* **YOUR TASK**
Your answer should hold only the lines from the one containing "Task: Click the green Scan button" through the last line below, copied exactly; pictures stay out.
Start of Block
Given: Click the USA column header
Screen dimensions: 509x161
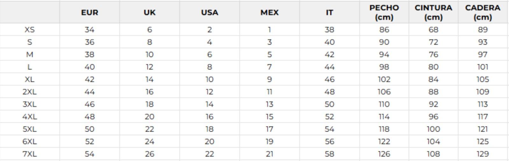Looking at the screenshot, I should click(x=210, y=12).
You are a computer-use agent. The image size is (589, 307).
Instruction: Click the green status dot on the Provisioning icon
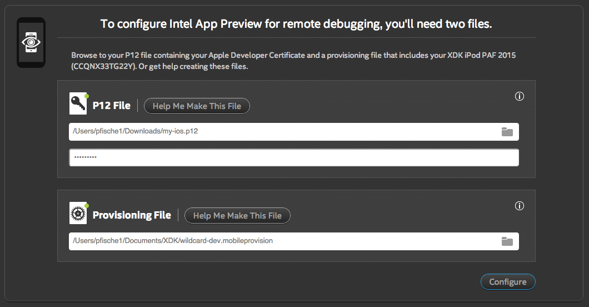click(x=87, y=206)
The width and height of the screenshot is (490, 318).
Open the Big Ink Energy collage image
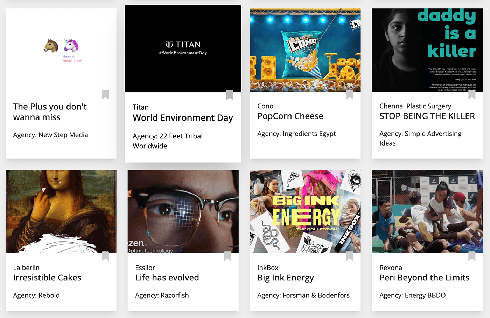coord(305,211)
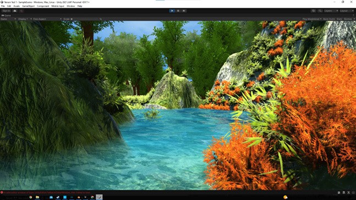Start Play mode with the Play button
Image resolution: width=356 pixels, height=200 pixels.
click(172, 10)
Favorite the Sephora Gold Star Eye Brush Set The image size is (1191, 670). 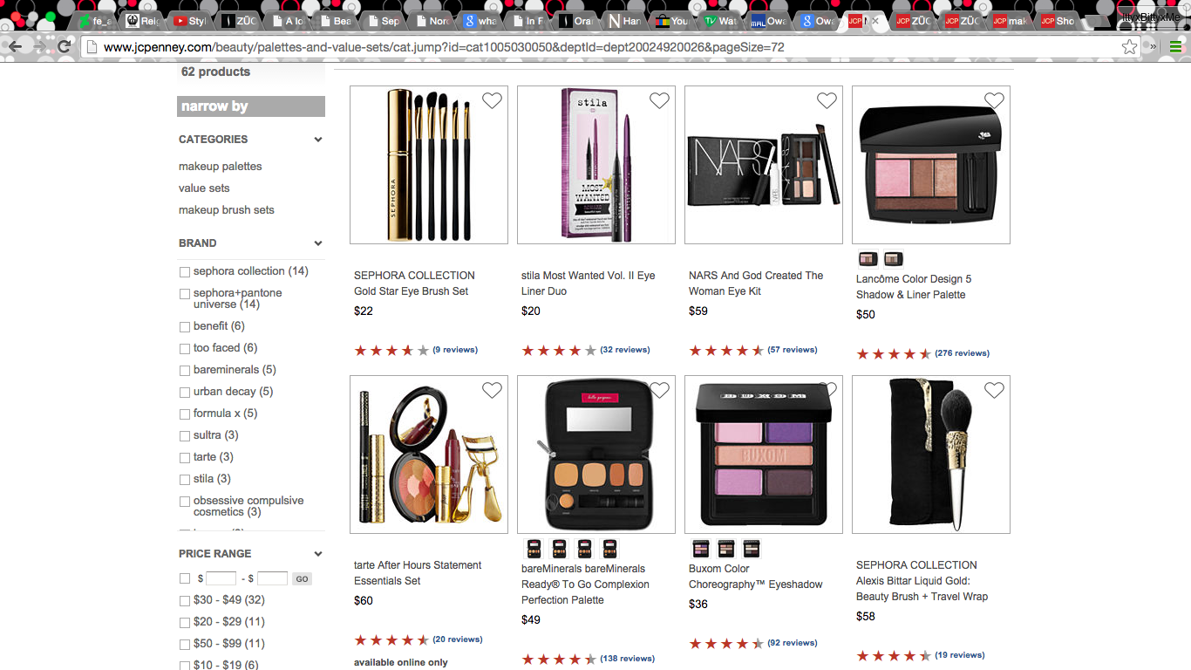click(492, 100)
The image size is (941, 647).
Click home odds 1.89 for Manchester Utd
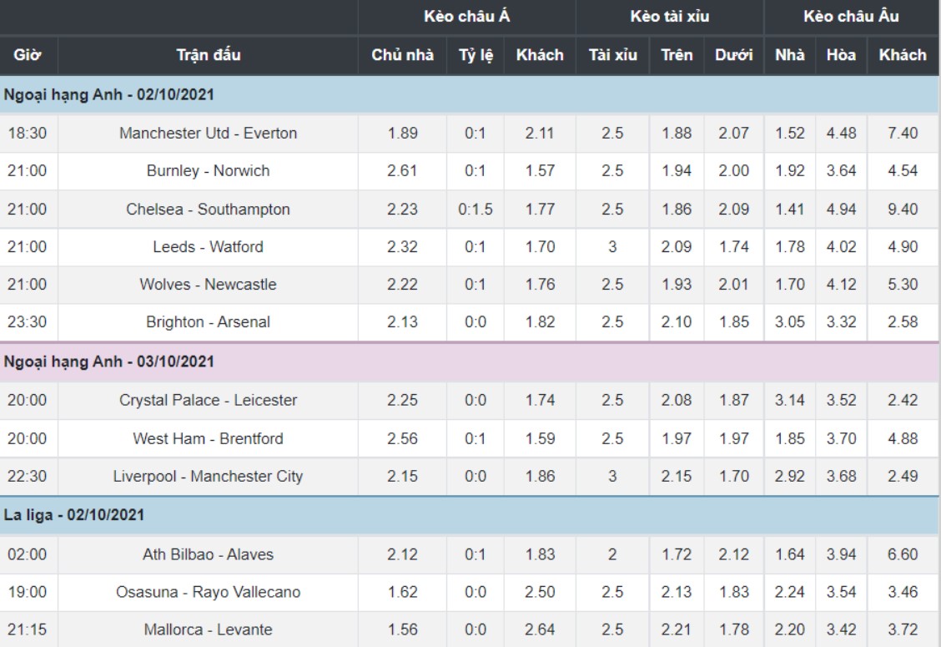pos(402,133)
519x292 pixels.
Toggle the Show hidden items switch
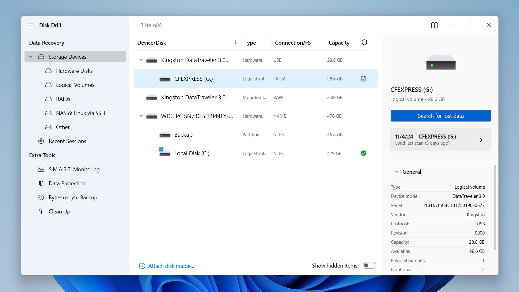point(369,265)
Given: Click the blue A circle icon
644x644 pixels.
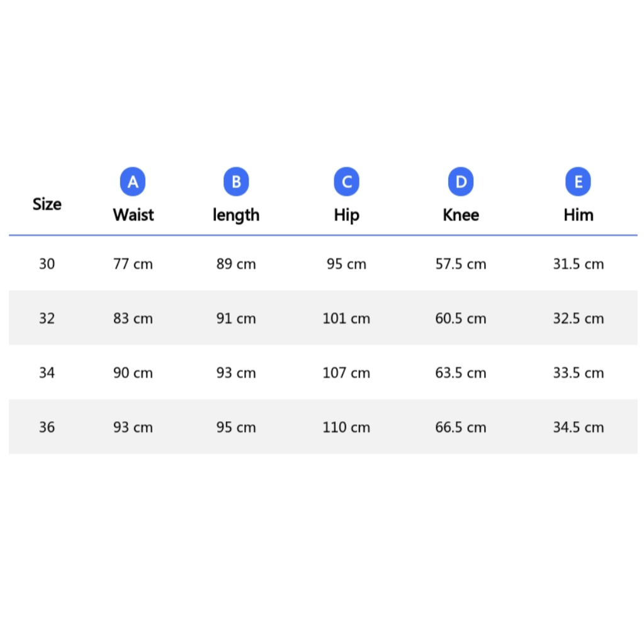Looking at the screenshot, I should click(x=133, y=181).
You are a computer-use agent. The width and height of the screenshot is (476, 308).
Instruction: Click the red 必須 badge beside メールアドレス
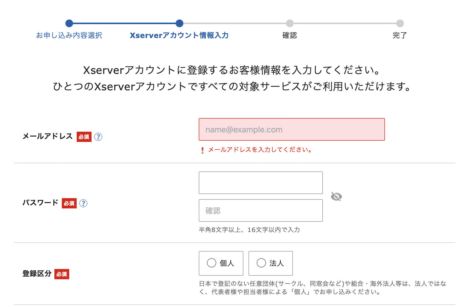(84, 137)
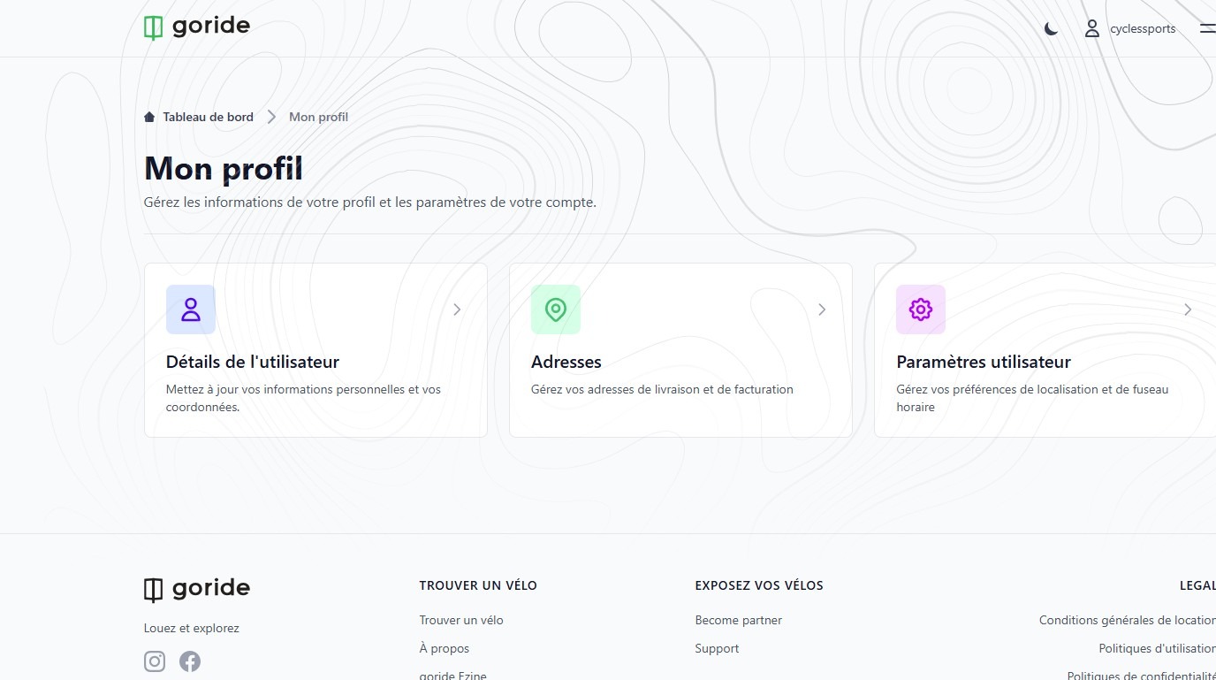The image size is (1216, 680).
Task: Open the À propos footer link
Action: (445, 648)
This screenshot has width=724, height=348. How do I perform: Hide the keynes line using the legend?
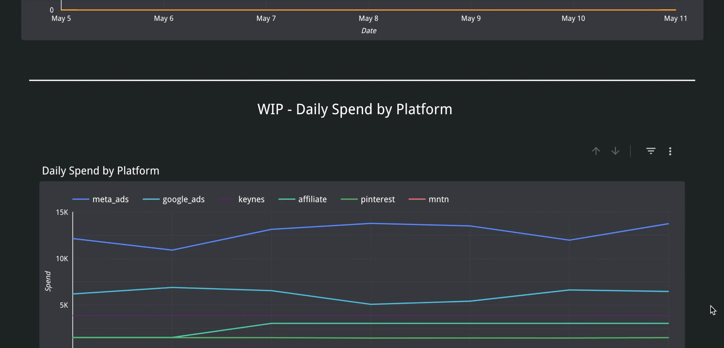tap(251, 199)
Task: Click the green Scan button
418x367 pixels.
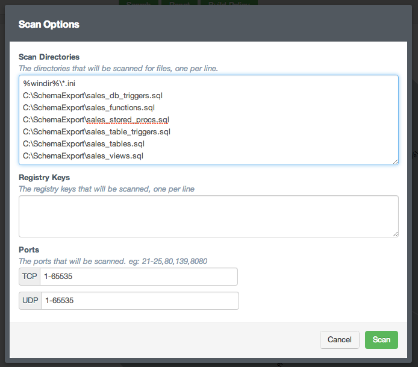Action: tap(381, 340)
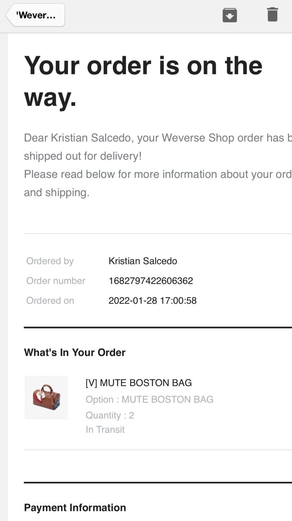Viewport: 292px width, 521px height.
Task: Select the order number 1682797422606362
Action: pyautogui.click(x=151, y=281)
End of Block
* **SOLUTION TO THIS PROBLEM**
Task: Click the green Scan button
418x367 pixels.
Action: tap(381, 340)
Viewport: 292px width, 521px height.
Task: Select the order number 1682797422606362
Action: pyautogui.click(x=151, y=281)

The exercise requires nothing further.